Le biais de disponibilité désigne la tendance qui privilégie et surestime les informations immédiatement disponibles à notre mémoire. Ce biais peut, par exemple, amener à prendre pour fréquent un événement récent. Les personnes s'abstiennent de rechercher de nouvelles informations qui pourraient éclairer la question de manière plus rationnelle et plus objective. C'est en particulier le cas avec des évènements qui ont une forte charge émotionnelle ou qui sont en concordance avec nos croyances.

Dans le domaine du recrutement, ce biais explique le clonage. Vous avez été satisfait d'un diplômé de l’école des Mines ? Vous aurez tendance à surpondérer cette formation chez les candidats au détriment d'autres facteurs plus pertinents. C’est une solution de facilité qu'emprunte notre cerveau face à une infinité de stimuli.  Il prend alors un raccourci fondé sur les idées qui lui viennent le plus rapidement en mémoire. A cause de ce biais, les événements récents ou fréquents, imprimés dans notre mémoire ont plus d’influence sur notre décision que d’autres informations peut-être plus pertinentes.

Le biais d’optimisme : l’excès de confiance !

Le biais d’optimisme est très fréquent dans le milieu de l’entreprise, en particulier chez les entrepreneurs. C’est un biais cognitif qui amène une personne à croire qu’elle est moins exposée à un événement négatif que d’autres personnes. L’excès de confiance conduit à sous-estimer les risques, difficultés et obstacles éventuels. Quand nous entreprenons personnellement quelque chose, nous nous attendons plutôt à des événements positifs qu’à des événements négatifs. C’est un biais négatif et positif :

-         Négatif, parce que l’optimisme nous fait faire plus d’erreurs : sous-estimation du temps et des ressources nécessaires à la réussite d’un projet par exemple.

-         Positif, car en étant optimiste, on prend parfois des décisions que l’on ne prendrait pas autrement : monter une entreprise en dépit des difficultés attendues.

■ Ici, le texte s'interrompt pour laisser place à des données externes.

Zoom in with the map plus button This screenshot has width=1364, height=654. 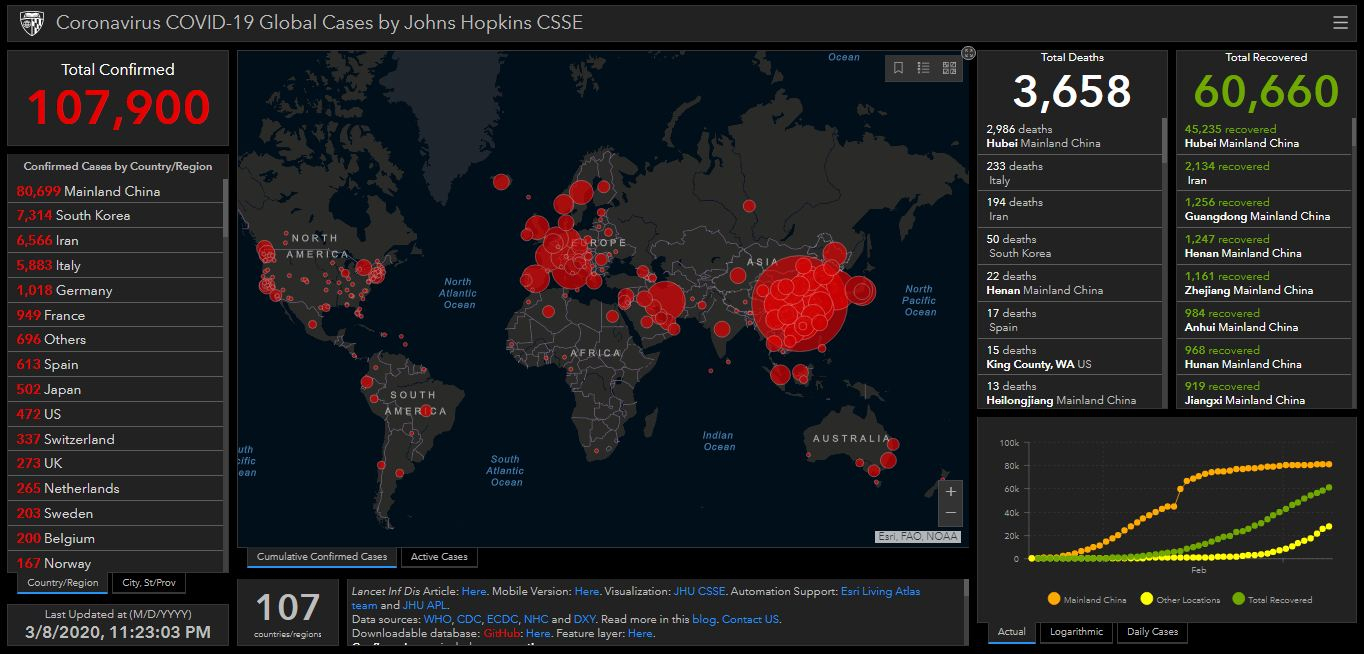950,491
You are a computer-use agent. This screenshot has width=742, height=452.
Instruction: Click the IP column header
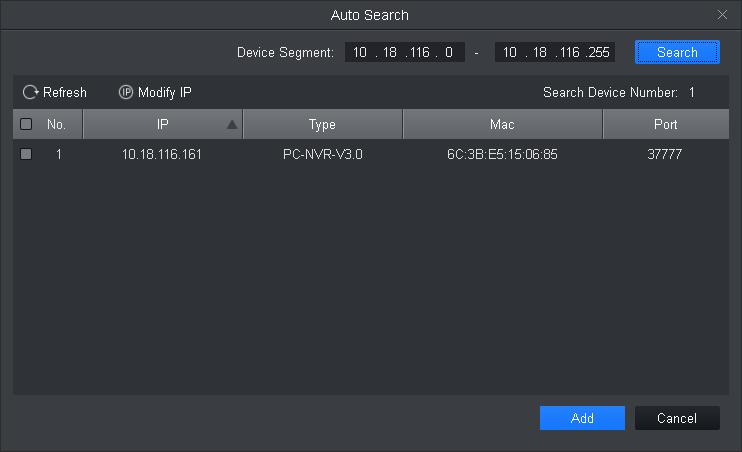tap(162, 124)
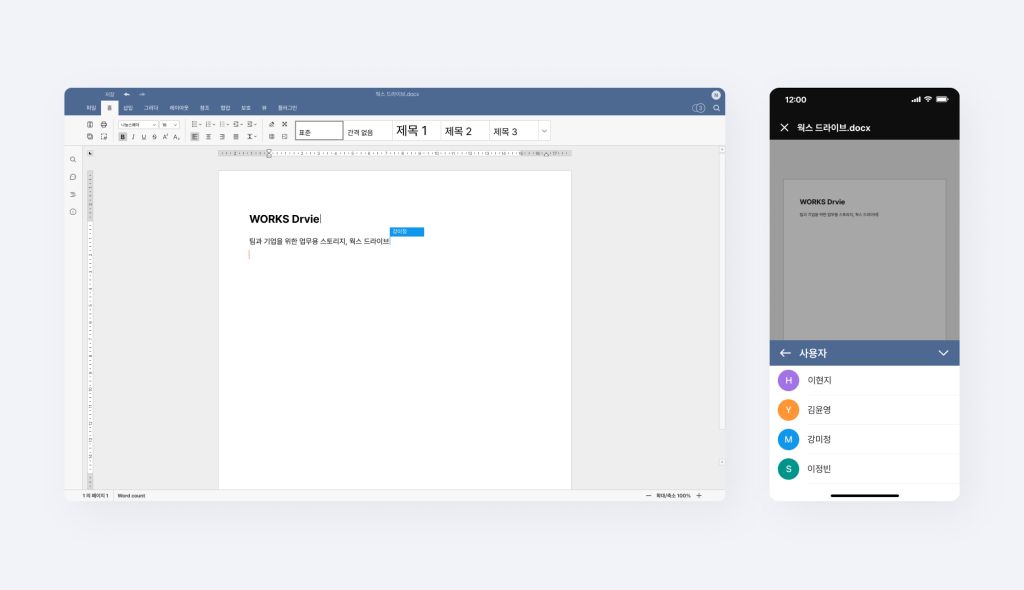Image resolution: width=1024 pixels, height=590 pixels.
Task: Toggle bold formatting
Action: click(123, 137)
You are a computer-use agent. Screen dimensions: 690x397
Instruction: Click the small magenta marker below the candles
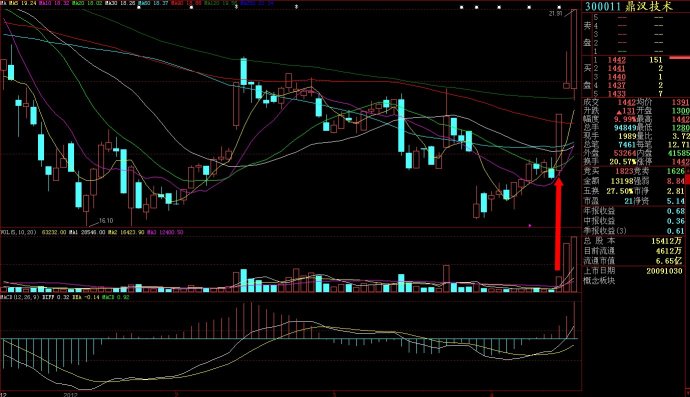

Le biais d’autorité : la crainte de contredire son chef

Le biais d’autorité est une tendance très courante sur le lieu de travail. Il conduit à surévaluer la valeur de l'opinion d'une personne considérée comme ayant une autorité sur un sujet donné : professeurs, supérieurs hiérarchiques, médecins, scientifiques, économistes… Nous attribuons instinctivement et inconsciemment un fort pouvoir à l’avis d’une figure d’autorité, au point de taire sa propre opinion. Nous serons naturellement influencés par sa prise de position, même si le sujet est sans rapport avec l’expertise détenue par celle-ci.

Les « experts », qu’ils soient des anciens, des spécialistes ou des autorités hiérarchiques sont nombreux à vouloir, en toute bonne foi, donner leur avis sur n’importe quel sujet. Pour eux, c’est naturel. Pourtant ce biais peut être utile. Il peut nous permettre de construire ou d’asseoir notre crédibilité en faisant appel à des experts célèbres ou des managers respectés.

Conseil du coach

Dans l'urgence, en période d'incertitude, ou submergés par un trop plein d'information, nous empruntons inconsciemment des raccourcis mentaux afin de prendre une décision. Ils sont nécessaires pour la prise de décision. Ces biais nous permettent d’évaluer rapidement une situation mais peuvent aussi parasiter aussi nos réflexions. L’enjeu consiste à identifier nos propres biais, prendre de la distance et faire preuve d’esprit critique :

-         Apprendre à se connaître et à juger avec nos propres capacités.

-         Faire une pause : évitez d’agir sous le coup d’une émotion, remettre la prise de décision ou l’action à plus tard.

-         Cultivez un doute raisonnable en restant ouvert à une information qui est contraire à nos croyances et en diversifiant vos sources d’informations ;

-         Prenez en compte tous les arguments sans se fier à une seule thèse pour se faire une opinion.